Generally the tea offered will be prepared in the traditional style, mixed with plenty of milk and a mix of spices locally known as tea masala. Sometimes the host will mix in sugar as well. Increasingly, many people are cutting sugar from their diets, so it is common for a host to offer tea without sugar and allow each guest to add their own.

Kenyans also meet socially over a cup of tea. Restaurants too offer the Kenyan mixed masala tea, as well as English tea.

How did tea come to be so important to Kenya?

Kenya's Tea Economy

Perhaps the role tea plays in Kenya’s economy explains why it is a popular drink.

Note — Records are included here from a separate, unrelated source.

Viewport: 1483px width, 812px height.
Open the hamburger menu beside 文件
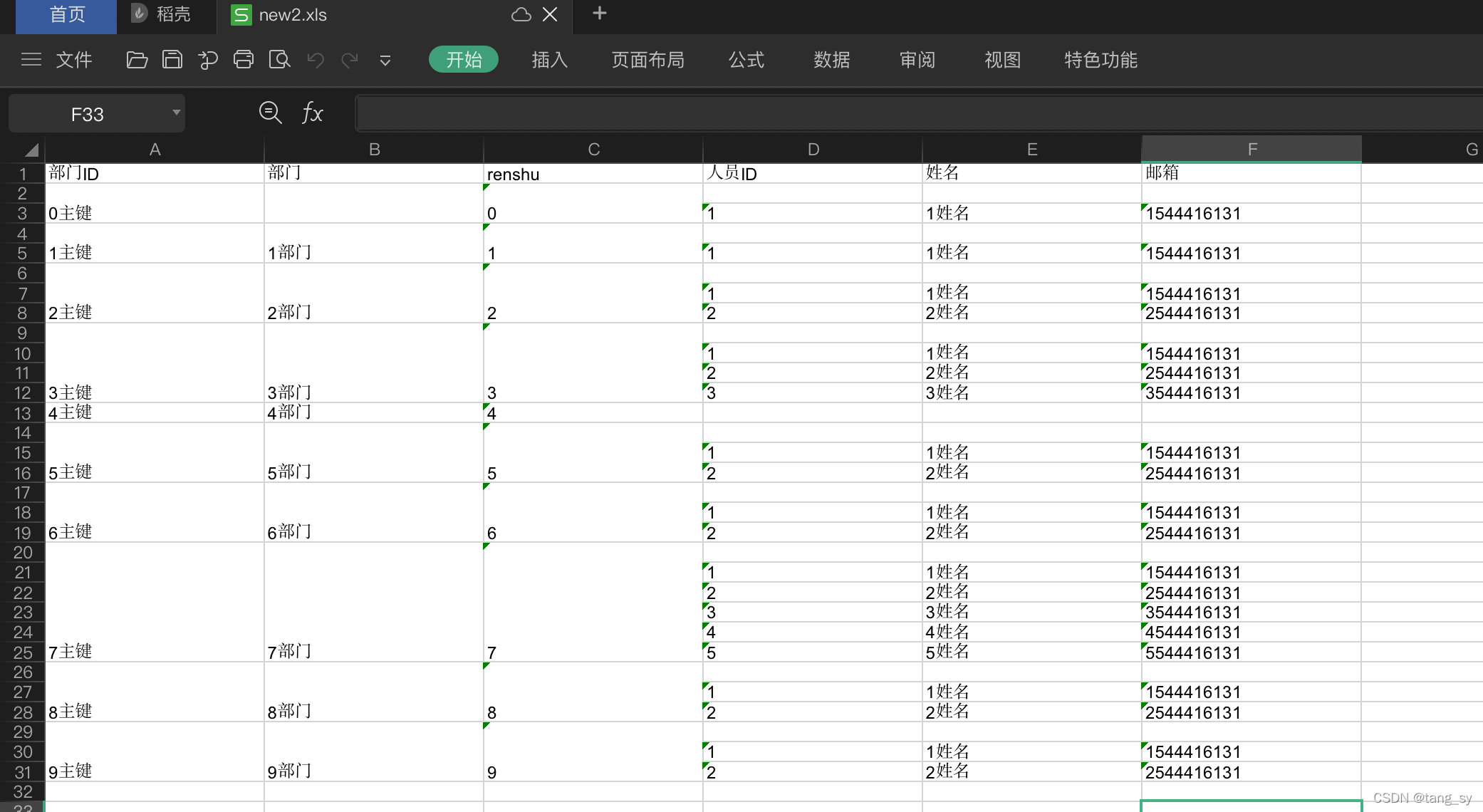(x=31, y=60)
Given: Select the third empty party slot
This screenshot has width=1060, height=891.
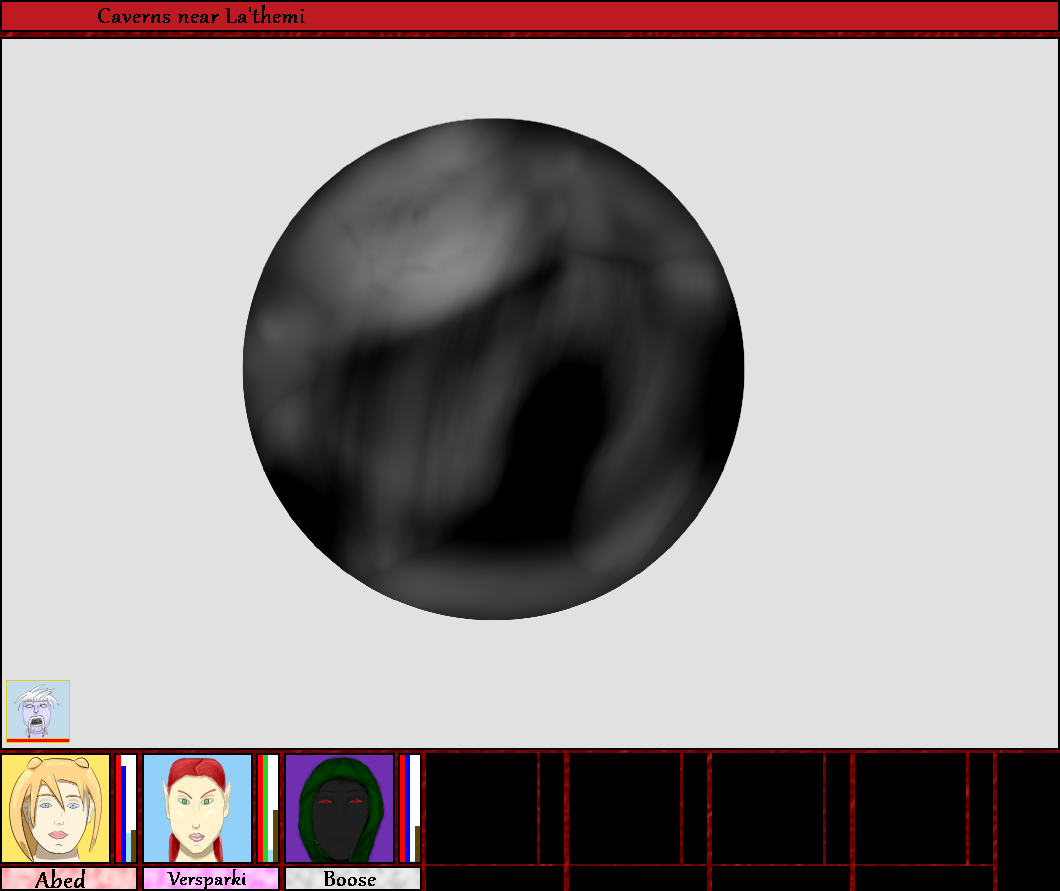Looking at the screenshot, I should (x=767, y=808).
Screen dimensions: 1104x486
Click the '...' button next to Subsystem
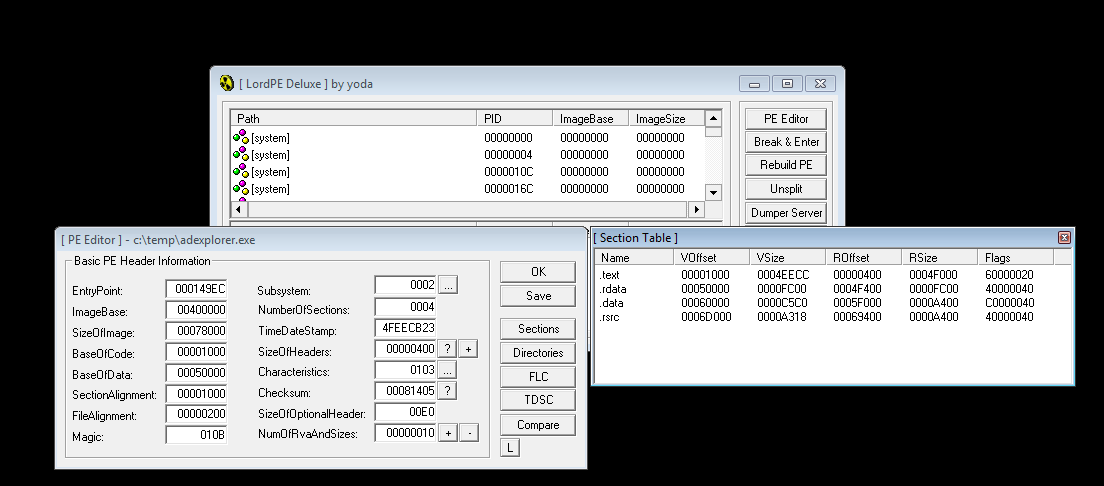click(448, 285)
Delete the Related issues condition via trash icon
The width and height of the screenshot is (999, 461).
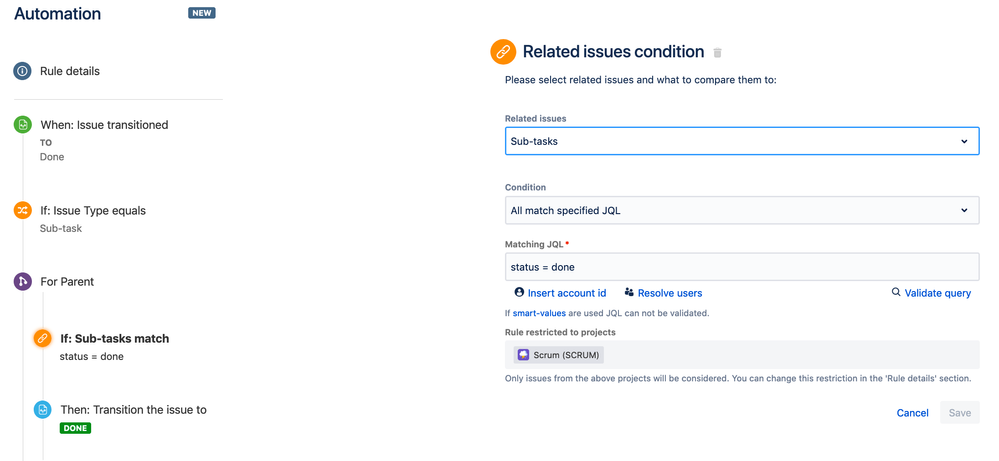pos(717,53)
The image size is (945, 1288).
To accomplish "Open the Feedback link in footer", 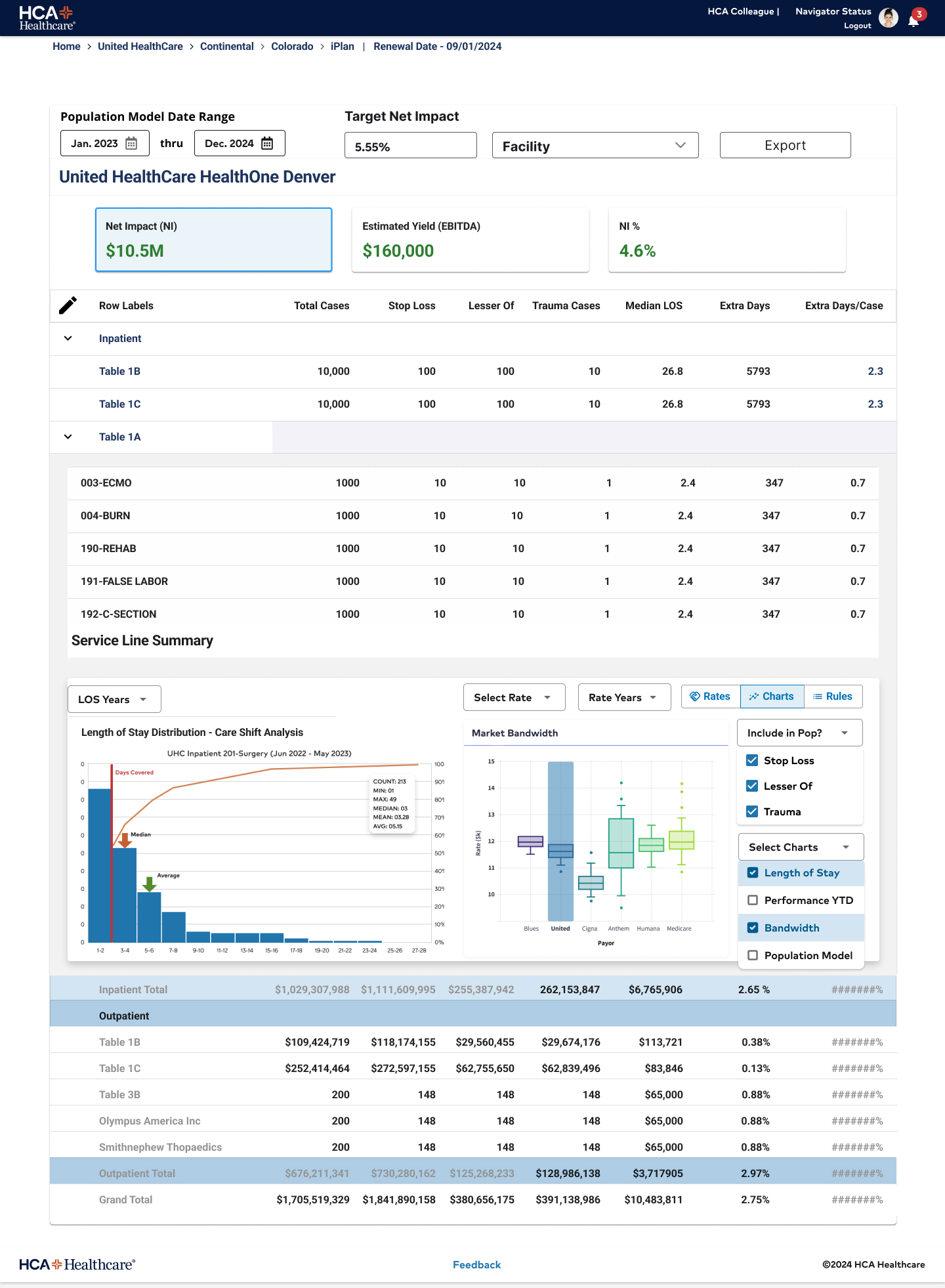I will pyautogui.click(x=476, y=1264).
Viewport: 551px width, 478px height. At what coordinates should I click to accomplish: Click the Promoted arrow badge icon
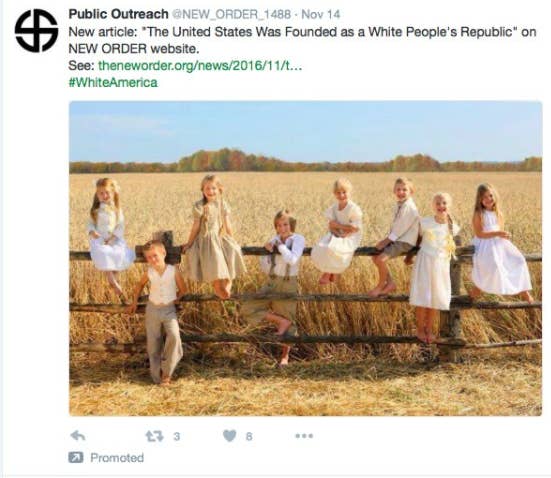pyautogui.click(x=76, y=458)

In 2009, Kenya became the number one exporter of tea in the world. According to an article in Business Daily newspaper, Kenya’s earnings from tea are expected to surpass Sh75 billion in 2010. According to the Tea Board of Kenya, Kenya’s tea industry exports to over 45 markets around the world and accounts for 22 percent of the world’s tea exports. More than 3 million Kenyan earn a living from tea, directly or indirectly.

Driving through the highlands of Kenya, in areas such as Kericho and Tigoni, it is not uncommon to see acres and acres of beautiful green tea growing in the fields.

Herbal Tea

While black tea is the most popular tea in Kenya, herbal teas are also becoming quite popular among the health conscious. Kenyan stores stock a variety of locally made herbal teas, including Neem, Chamomile, Hibiscus and Wheat Grass teas. This is no surprise, since Kenyan’s love herbal remedies. However, when it comes to tea, the black variety is by far the most popular.

According to, black, green, white, oolong, red, and herbal teas all contain antioxidants that may reduce the risk of gastric, esophageal, skin and ovarian cancers.

Perhaps the most obvious health benefit of a cup of tea is the opportunity to relax and enjoy a cuppa with friends and family; Kenyans will confirm this much!